An American Werewolf in London (1981) Review

  • Director: John Landis
  • Writer: John Landis
  • Stars: David Naughton, Jenny Agutter, Joe Belcher
  • Run Time: 1 Hour, 37 Minutes
  • Link: https://amzn.to/2PwriBv

Synopsis

A couple of backpackers are told to “keep off the moors; stick to the road.” They’re hiking across Northern England. They stop in at a pub in a tiny village, and none of the locals seem happy to see them. Jack notices the pentagram painted on the wall, and he says it’s the mark of the werewolf. David would prefer just to shut up and enjoy the warmth. They leave, and once again, they are warned to stay on the road.

The two guy hear something howling, and they figure out that they’re lost… in the moors. Jack is torn apart, and David gets wounded before the villagers from the pub show up and run the monster off with fired guns. Where did that naked dead man come from? Where did the monster go?

Three weeks later, David wakes up in a hospital in London. Jack is dead. The police were told the boys were attacked by a lunatic, but David insists that it was an animal. The police have the body of the perpetrator, and it’s clearly not an animal. David dreams of running through the woods naked. Then there are the dreams with killer Nazi monsters killing his whole family.

When he’s not dreaming, he’s hallucinating seeing Jack, still torn up and covered in blood. Jack explains that they were attacked by a werewolf. David is the last werewolf in that one’s line, and Jack explains that David is going to kill people. Jack can talk to ghosts, since he is one. Jack asks David to kill himself before it’s too late. David then tells Nurse Alex that he’s a werewolf; surprisingly, she doesn’t believe him.

Nurse Alex invites David to stay with her after he gets out of the hospital. She has more in mind than simply being altruistic, and the two have a steamy evening together. Dead Jack returns and warns that David is going to change tomorrow night. Again, he urges David to kill himself.

Meanwhile, Doctor Hirsch returns to East Proctor, the town with the inn from the early part of the movie. He goes to the pub and asks a bunch of questions about what happened. One of the men warns Hirsch about what’s coming.

Hirsch returns and has a talk with Nurse Alex. He seems to believe there may be something to what David has been saying. David might start harming people, even if he’s not a real werewolf he might think he’s one.

The moon comes up, and David tears off his clothes. His hands stretch into claws, his hair grows, and his body changes. Yes, he is a werewolf. He then kills a couple on the street. And then a few homeless. And a guy in the subway.
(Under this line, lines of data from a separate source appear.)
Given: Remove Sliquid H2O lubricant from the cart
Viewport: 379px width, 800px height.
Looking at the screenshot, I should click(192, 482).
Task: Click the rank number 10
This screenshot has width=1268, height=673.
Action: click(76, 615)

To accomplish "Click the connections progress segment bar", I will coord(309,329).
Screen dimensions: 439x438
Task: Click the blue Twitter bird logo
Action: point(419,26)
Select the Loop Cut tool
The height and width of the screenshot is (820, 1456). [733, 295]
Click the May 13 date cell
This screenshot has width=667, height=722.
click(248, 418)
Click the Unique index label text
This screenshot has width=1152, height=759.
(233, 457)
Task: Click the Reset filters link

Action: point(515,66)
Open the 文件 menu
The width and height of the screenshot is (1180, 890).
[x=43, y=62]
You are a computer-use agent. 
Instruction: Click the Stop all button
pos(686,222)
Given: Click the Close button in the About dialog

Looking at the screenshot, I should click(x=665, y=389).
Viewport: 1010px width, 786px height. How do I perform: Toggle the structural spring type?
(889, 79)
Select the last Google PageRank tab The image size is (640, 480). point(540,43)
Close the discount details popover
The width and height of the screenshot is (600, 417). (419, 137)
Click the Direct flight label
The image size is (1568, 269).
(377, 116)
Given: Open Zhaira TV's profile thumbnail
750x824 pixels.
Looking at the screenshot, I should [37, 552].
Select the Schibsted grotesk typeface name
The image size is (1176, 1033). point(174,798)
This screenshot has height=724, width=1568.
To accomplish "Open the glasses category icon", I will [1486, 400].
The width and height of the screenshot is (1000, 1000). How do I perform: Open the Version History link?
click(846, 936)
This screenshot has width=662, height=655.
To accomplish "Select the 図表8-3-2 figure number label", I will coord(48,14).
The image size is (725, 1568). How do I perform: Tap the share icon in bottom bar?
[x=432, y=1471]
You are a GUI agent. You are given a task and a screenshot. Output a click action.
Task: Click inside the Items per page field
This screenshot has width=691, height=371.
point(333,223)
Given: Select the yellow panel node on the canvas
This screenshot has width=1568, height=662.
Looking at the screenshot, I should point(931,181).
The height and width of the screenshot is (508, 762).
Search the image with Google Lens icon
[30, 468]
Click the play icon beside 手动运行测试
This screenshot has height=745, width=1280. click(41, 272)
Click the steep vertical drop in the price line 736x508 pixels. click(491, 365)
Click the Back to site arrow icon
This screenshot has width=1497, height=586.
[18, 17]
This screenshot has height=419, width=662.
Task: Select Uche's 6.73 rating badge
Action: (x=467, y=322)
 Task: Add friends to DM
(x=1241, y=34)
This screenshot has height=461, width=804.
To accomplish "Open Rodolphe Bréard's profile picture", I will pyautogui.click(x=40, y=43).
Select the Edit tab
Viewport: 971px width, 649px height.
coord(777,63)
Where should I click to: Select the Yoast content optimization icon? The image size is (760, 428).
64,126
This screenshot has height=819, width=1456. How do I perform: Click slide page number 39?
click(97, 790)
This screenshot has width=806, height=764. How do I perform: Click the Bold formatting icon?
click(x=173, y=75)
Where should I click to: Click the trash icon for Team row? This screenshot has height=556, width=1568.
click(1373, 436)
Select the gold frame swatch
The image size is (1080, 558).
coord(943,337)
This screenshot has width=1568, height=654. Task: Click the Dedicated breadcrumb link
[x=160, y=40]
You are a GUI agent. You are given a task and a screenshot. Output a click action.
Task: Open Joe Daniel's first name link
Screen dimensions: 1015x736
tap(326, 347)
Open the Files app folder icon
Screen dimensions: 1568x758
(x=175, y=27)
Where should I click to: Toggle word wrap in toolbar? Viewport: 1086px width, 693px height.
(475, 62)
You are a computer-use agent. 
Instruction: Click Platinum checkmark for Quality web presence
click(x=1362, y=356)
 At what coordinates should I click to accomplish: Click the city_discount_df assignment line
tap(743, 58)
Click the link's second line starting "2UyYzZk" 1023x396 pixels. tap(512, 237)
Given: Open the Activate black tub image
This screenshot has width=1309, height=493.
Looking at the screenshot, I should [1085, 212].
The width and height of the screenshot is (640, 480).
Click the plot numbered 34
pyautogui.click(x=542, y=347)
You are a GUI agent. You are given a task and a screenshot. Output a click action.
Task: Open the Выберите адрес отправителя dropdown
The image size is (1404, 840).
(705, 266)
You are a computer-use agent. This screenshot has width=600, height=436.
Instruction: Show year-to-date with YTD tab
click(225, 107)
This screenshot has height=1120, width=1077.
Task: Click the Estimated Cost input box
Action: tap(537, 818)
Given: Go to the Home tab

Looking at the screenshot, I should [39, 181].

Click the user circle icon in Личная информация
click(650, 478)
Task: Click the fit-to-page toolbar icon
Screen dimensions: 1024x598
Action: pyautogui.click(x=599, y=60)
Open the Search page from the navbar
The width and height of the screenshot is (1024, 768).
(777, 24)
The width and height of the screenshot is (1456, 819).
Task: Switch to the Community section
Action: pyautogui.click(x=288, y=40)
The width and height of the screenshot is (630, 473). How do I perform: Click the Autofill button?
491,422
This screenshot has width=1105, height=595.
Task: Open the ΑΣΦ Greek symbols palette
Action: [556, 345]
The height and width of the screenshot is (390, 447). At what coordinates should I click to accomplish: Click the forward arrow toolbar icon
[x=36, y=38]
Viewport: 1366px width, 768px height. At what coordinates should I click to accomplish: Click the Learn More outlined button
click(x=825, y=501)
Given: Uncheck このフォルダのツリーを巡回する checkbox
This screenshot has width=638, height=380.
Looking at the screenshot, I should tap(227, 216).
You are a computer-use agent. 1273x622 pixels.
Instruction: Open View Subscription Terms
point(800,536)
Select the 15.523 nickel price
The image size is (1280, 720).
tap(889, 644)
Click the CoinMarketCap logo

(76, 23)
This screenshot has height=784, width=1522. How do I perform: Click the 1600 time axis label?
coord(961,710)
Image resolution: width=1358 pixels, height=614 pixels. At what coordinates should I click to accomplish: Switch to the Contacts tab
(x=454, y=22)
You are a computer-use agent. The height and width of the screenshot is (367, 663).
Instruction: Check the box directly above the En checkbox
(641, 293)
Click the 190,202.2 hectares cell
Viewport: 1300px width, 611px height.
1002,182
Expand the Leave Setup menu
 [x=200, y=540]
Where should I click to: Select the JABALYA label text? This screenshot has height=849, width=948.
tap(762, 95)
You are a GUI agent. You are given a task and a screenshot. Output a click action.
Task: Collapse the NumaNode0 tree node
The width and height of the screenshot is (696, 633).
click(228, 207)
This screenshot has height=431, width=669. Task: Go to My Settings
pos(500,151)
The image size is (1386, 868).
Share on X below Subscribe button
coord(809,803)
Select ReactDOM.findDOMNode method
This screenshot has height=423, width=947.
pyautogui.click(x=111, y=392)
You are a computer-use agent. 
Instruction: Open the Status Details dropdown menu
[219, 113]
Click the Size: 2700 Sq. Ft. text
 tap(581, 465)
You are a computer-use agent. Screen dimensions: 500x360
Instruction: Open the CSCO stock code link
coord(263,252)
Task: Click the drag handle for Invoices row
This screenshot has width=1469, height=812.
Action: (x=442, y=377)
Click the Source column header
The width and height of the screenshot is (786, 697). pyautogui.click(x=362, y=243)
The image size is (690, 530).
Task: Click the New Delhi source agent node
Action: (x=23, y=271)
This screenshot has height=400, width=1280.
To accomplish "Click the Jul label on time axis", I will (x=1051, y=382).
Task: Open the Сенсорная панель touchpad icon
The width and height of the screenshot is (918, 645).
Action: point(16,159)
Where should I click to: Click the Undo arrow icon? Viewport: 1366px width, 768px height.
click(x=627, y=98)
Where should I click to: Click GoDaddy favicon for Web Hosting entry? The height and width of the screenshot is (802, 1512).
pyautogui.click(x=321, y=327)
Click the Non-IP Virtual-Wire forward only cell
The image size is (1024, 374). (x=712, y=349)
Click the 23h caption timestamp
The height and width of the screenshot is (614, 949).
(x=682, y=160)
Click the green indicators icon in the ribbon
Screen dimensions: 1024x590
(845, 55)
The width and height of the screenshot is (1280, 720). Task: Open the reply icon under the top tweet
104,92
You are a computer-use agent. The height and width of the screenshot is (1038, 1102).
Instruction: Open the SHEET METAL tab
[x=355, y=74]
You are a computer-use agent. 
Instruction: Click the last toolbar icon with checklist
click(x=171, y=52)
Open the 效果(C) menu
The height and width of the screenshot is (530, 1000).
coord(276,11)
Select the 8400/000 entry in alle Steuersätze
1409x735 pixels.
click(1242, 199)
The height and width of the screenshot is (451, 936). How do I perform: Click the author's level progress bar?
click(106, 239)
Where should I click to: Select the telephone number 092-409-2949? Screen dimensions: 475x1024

David wakes up naked the next morning in a wolf habitat at the zoo. Hirsch reads about the killings in the newspaper. David goes back to Alex’s and tells her what he remembers, which is nothing at all. Hirsch calls Alex to get her to bring David to him. David hears about the murders and runs away. Jack returns, along with the ghosts of David’s victims, to once again tell David he needs to die. They can’t rest until he does, and there will be more killings.

Night falls, and David changes again, this time in an adult movie theater. David roars through downtown London, causing dozens of traffic accidents and many, many deaths. The police corner David in a dead-end alley, and Alex and Hirsch run to protect David.

Alex confronts the werewolf hoping she can get through to David, he lunges for her, and the police shoot and kill him.

Commentary

This must have every “Moon” related song ever written in the soundtrack. The transformation scene was the best that had ever been done up to this point, and it was pretty painful-looking. Jack’s makeup looked really good too; each time he made an appearance he looked more rotten and decomposed. I wonder what he’d have looked like if this had gone on for another month?

The acting is good, the buildup and suspense before his first change is good, and everything is well paced. The ending is a little abrupt and rushed. It’s a werewolf classic, and this pretty much revitalized the werwolf genre, along with “The Howling” released the same year.